The Durruti Column (Spanish: Columna Durruti), with about 6,000 people, was the largest anarchist column (or military unit) formed during the Spanish Civil War. During the first months of the war, it became the most recognized and popular military organisation fighting against Franco, and it is a symbol of the Spanish anarchist movement and its struggle to create an egalitarian society with elements of individualism and collectivism. The column included people from all over the world. Philosopher  Simone Weil fought alongside Buenaventura Durruti in the Durruti Column, and her memories and experiences from the war can be found in her book, Écrits historiques et politiques. The Durruti Column was militarised in 1937, becoming part of the 26th Division on 28 April.

History

Formation
The column was formed in Barcelona where, on 18 July 1936, the anarchists started fighting against General Goded and his armies. The republican government had done nothing to protect the city from the rebellious army under the command of General Franco; Barcelona was left undefended. Fearing attack, the anarchist and communist organisations such as CNT-FAI along with Unión General de Trabajadores (UGT), the Workers' Party of Marxist Unification ("Partit Obrer d'Unificació Marxista", POUM) and the Unified Socialist Party of Catalonia ("Partit Socialista Unificat de Catalunya", PSUC) organised themselves into militia units and took weapons from the arsenals with the support of the people responsible for the arsenals, mostly non-commissioned officers. The anarchists, under the command of Buenaventura Durruti, one of the most popular leaders of Federación Anarquista Ibérica attacked the Atarazanas/Drassanes barracks. Later on, the headquarters of the Durruti Column was attacked at Bujaraloz, halfway between Barcelona and Madrid.

→ DATASET EXTRACT:

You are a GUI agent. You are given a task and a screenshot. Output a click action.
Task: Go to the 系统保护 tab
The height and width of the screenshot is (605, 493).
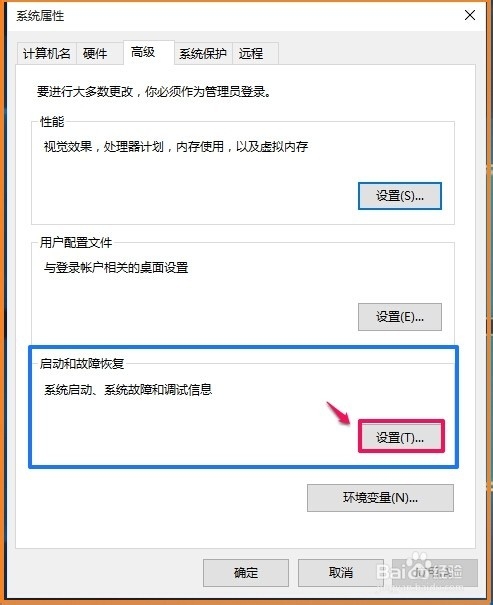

→ EXERCISE TASKS:
- 1) Could you reproduce, word for word, the part of the Durruti Column text that opens with the words containing "The Durruti Column (Spanish: Columna" and closes with "on 28 April."?
- 2) Can you pick up the Durruti Column text and continue it after its last sentence?

→ REPLIES:
- 1)
The Durruti Column (Spanish: Columna Durruti), with about 6,000 people, was the largest anarchist column (or military unit) formed during the Spanish Civil War. During the first months of the war, it became the most recognized and popular military organisation fighting against Franco, and it is a symbol of the Spanish anarchist movement and its struggle to create an egalitarian society with elements of individualism and collectivism. The column included people from all over the world. Philosopher  Simone Weil fought alongside Buenaventura Durruti in the Durruti Column, and her memories and experiences from the war can be found in her book, Écrits historiques et politiques. The Durruti Column was militarised in 1937, becoming part of the 26th Division on 28 April.

- 2)
On 20 July 1936, Durruti and other anarchists such as Juan García Oliver and Diego Abad de Santillán, participated in a meeting with Lluis Companys, the President of Catalonia. The next day, as the outcome of that meeting, they formed with other leftist organisations The Central Committee of the Antifascist Militias. Despite being in the majority they took only one third of the committee's seats. The committee was responsible for supplying and coordination of the actions different militias. After some time, it became dominated by the communists.

Advance
Intending to take Catalonia back from the Francoists, Durruti and his column headed toward Zaragoza, which was controlled by General Emilio Mola. They fought their first battle in Caspe, a city located about 100 kilometers southeast of Zaragoza. There they were joined by a small group of militiamen commanded by Captain Negrete from Guardia Civil. As Durruti left Barcelona, there were about 2,500 people in the column, and before they got to Zaragoza their number had increased to 6,000. The advance stopped near the city banks because Durruti became convinced by Colonel Villalba, the leader of all the republican forces, that if he reclaimed Zaragoza, he may become isolated from the rest of the fighters. Nowadays it is doubted if that was a good decision since the republican forces were greater in number; however, some state that in the event of open battle a lack of weapons and supplies could have led to total disaster. Durruti made his temporary headquarters in Bujaraloz. Waiting for the more convenient moment to attack Zaragoza turned out to be a grave mistake because, in time, Franco's forces became more powerful there and made it impossible to reclaim the city.
The offensive stopped at this point and there was no major battle. Due to the lack of armaments, most of the advances were small and were mostly initiated due to the actions of the column's guerrilla groups. Durruti was concentrating himself on helping the collective.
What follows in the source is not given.